Hefte für Gegenwartskunst
Q21 Backstage: The editorial office of springerin is located in the MQ main entrance in the mezzanine. The magazine for criticism and theory of contemporary culture is published four times a year.
springerin is a magazine for criticism and theory on contemporary culture and is conceived for a readership that perceives culture as a social and political phenomenon. The magazine provides information on current events and trends in the arts business and describes their conditions and meanings.
Who are you?
The editorial office at Q21 is run by Christa Benzer, Christian Höller, Hedwig Saxenhuber and Georg Schöllhammer. We release the art magazine springerin-Hefte für Gegenwartskunst four times a year.
Since when have you been at Q21?
We have been here since 2004. Even before the reconstruction of MuseumsQuartier, the editorial office had been housed at the former royal stables (Hofstallungen) – in a little office at the Fürstenhof.
springerin means profound exploration of urgent topics. The last issue, ‘Repairing History’, focused on current attempts at correcting historical injustice – from the Black Lives Matter movement, to the different approaches to historically disputed monuments, to questions of restitution.
Critique of contemporary culture is important…
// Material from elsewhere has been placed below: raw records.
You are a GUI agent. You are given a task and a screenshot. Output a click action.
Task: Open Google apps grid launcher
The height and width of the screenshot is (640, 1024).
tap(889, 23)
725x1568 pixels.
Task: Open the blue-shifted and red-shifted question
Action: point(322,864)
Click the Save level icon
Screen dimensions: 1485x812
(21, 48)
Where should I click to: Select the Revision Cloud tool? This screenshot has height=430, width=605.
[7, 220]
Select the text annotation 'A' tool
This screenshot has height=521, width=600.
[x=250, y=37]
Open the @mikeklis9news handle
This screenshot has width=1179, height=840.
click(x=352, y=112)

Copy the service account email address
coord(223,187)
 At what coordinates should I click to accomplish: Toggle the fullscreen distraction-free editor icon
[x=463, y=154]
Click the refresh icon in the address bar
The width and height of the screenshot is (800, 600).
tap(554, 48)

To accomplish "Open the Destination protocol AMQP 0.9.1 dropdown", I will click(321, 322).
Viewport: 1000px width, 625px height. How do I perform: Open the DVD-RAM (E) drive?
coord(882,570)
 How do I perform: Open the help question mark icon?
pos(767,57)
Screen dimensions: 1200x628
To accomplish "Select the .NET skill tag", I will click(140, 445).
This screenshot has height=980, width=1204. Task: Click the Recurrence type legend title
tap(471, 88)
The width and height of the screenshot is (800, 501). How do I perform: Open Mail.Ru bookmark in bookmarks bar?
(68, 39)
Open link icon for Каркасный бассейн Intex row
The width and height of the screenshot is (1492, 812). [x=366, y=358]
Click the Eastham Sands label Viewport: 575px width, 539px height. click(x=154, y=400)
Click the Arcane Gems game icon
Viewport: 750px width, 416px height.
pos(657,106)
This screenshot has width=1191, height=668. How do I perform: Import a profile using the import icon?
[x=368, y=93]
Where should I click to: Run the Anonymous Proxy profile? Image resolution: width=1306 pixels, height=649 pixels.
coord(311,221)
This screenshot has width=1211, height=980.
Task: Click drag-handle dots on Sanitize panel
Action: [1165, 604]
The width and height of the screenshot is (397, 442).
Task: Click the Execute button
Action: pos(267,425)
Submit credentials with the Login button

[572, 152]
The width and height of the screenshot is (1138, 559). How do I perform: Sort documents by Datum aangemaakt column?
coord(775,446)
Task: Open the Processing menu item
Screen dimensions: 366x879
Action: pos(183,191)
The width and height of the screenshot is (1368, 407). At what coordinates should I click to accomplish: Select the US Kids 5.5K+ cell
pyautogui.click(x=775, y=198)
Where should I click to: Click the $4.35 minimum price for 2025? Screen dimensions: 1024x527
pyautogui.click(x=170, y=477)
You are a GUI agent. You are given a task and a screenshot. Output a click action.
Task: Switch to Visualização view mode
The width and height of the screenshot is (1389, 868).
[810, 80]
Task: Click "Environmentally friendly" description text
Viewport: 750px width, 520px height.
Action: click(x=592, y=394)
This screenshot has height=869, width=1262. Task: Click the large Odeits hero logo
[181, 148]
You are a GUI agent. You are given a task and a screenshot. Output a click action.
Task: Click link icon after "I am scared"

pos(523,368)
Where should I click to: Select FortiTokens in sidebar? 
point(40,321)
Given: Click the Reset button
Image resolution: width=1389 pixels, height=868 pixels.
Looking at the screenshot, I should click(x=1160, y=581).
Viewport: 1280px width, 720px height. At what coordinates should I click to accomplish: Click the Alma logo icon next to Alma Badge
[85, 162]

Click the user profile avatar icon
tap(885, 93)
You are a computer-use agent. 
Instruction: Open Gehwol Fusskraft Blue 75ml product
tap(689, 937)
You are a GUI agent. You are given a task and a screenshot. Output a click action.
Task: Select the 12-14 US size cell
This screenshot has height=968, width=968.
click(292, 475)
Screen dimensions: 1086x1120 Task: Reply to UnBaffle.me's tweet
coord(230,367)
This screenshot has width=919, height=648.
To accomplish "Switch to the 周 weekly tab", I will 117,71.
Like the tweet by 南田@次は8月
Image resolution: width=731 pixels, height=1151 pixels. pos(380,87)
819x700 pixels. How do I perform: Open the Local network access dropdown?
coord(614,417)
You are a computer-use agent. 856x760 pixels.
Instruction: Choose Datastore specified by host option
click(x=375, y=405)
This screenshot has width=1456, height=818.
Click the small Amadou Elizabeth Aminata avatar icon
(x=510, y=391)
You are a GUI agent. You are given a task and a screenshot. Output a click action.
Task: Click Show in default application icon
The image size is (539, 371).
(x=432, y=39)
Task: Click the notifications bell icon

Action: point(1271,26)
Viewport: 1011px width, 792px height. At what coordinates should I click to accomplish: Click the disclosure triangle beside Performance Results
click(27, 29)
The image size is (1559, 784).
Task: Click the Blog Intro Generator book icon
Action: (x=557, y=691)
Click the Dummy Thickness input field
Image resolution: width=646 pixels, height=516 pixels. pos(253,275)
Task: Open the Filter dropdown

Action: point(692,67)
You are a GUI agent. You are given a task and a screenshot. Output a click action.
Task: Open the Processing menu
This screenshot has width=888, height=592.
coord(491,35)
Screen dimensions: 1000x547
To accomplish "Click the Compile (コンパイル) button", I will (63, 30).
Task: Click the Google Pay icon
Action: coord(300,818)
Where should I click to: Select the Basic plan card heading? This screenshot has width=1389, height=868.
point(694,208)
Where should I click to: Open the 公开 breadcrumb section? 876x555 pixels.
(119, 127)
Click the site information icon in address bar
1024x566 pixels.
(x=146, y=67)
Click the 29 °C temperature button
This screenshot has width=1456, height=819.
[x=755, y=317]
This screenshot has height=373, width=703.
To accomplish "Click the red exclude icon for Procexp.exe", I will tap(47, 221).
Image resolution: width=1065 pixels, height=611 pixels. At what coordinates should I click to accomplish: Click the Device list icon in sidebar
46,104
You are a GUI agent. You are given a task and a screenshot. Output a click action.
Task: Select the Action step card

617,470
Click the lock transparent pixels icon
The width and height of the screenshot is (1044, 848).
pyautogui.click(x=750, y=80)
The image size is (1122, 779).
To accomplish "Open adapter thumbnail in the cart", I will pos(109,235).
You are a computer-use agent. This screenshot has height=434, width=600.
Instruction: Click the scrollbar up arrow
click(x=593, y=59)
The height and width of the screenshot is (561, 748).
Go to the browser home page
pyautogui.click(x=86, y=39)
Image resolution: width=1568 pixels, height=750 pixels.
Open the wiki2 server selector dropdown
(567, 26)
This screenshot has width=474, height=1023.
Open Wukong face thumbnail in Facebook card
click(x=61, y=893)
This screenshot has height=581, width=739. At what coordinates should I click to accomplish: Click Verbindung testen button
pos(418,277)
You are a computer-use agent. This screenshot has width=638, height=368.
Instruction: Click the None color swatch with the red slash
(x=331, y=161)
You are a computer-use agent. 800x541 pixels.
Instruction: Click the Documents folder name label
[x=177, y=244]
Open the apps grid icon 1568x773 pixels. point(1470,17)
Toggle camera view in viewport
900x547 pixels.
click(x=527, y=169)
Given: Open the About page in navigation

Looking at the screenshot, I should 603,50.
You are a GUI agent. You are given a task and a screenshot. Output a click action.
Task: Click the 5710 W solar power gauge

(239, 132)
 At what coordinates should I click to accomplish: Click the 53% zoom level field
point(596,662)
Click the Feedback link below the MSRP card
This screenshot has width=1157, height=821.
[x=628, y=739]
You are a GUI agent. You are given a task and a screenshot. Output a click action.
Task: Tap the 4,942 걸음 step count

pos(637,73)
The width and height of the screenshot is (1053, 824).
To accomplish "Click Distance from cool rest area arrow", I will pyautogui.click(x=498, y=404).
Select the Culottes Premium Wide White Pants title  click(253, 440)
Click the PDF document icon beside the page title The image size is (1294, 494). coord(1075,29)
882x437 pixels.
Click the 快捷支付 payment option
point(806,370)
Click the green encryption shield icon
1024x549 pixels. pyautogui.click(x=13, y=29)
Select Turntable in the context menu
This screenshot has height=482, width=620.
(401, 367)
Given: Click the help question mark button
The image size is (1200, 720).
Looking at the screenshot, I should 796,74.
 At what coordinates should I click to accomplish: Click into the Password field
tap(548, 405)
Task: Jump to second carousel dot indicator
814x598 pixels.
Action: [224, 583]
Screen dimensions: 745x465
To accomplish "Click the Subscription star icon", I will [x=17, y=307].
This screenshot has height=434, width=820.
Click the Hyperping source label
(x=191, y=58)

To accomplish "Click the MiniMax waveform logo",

…because art and culture deal with what is considered important by society.
What challenges do you face?
We do not want to only have an online presence, but to publish a printed magazine - in times of accelerated digital transformation: a magazine you should be able to touch, to flick through, and to put in your bookshelf at home.
What is contemporary culture lacking?
Money, influence, appreciation.
It is important to springerin that…?
…that cultural life can start over again after this long, forced break.
Next issue: springerin 2/21 – Things That Divide Us
Date of publication: June 15, 2021
Sometimes things become proxies for essential assumptions about “the others” in the rhetoric of inclusion and exclusion. It is exactly this rhetoric which accompanies the current shifts and distortions of ecology and economies, an increasingly nationalistic identity politics, and technological upheavals that are the consequence of changes in our life-worlds which are threatening to tear European societies apart. The 2/2021 issue, produced in connection to "Things we suspect of each other" which is jointly realized by Badischer Kunstverein and tranzit.at, reflects on such objects that recount political and cultural projections and counter-projections in Europe: things that—depending on who interprets them, claims them as their own, or declaims them in modes that run counter to their purported meaning—bear different, often contradictory attributions of identity, are laden with multiple semantic charges and take on almost opposing meanings, despite being the same.
Whether in the form of everyday objects or works of art, political symbols and cryptograms, gestures, melodies, plants or articles of clothing, we are confronted with “shapeshifters” that are never incorporated into merely one interpretative frame but instead constantly change their meanings. Yet what enables an object to represent a particular cultural nexus and what does its materiality betray? How and to what extent do discourse and classification of this materiality color our perception? Do these objects perhaps have the potential to act as antagonistic yet also mediating and reconciliatory tools in the dialogue between diverse social and cultural constellations in Europe? Through the prism of artistic and reflective case studies, this issue renders visible the problematic and conflict-laden position of such “things”, while at the same time exploring the transformative potential of a history that is sealed and embodied within objects. The alien, disturbing or uncanny, the unconscious, the contradictory space occupied by “things that divide us” thus become tangible; the intent is to destabilize truth and fiction in order to open up a space within which to negotiate new modes of coexistence.